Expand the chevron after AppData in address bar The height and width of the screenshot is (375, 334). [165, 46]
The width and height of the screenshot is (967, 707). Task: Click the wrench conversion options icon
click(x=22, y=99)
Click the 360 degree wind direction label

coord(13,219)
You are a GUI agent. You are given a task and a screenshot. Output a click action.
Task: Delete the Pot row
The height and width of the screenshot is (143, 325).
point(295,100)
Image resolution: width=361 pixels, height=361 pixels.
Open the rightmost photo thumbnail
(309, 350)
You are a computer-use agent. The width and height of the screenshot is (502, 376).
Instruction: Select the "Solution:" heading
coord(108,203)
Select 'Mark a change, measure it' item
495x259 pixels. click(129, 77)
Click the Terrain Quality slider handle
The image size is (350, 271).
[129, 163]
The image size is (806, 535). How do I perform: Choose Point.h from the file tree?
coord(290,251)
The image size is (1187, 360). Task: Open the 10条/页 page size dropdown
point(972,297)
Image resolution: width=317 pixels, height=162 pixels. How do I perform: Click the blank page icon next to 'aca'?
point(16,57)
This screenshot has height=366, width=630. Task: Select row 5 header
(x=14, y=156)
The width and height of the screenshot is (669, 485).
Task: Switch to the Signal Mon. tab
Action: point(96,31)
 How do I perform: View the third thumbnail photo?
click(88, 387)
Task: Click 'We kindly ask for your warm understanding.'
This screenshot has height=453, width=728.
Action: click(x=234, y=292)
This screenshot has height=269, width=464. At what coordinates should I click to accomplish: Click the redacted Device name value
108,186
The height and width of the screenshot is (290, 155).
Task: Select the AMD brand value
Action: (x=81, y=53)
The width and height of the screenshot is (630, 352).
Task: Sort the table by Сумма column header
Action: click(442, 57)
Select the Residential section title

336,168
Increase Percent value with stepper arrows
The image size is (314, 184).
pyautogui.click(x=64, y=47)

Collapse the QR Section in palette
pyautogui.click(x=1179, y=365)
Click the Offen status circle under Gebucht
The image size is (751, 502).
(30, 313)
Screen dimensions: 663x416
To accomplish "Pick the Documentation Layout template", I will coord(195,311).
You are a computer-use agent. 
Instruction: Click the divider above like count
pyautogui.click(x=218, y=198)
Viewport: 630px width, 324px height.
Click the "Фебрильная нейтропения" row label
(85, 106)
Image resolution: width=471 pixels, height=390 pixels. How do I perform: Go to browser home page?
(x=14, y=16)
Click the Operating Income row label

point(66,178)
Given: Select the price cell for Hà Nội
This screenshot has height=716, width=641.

*Directions*
Only lines holding the word "computer" are wanted; list them all from the material.

*Output below*
You are a computer-use agent. The width and height of the screenshot is (502, 376).
You are a computer-use agent. 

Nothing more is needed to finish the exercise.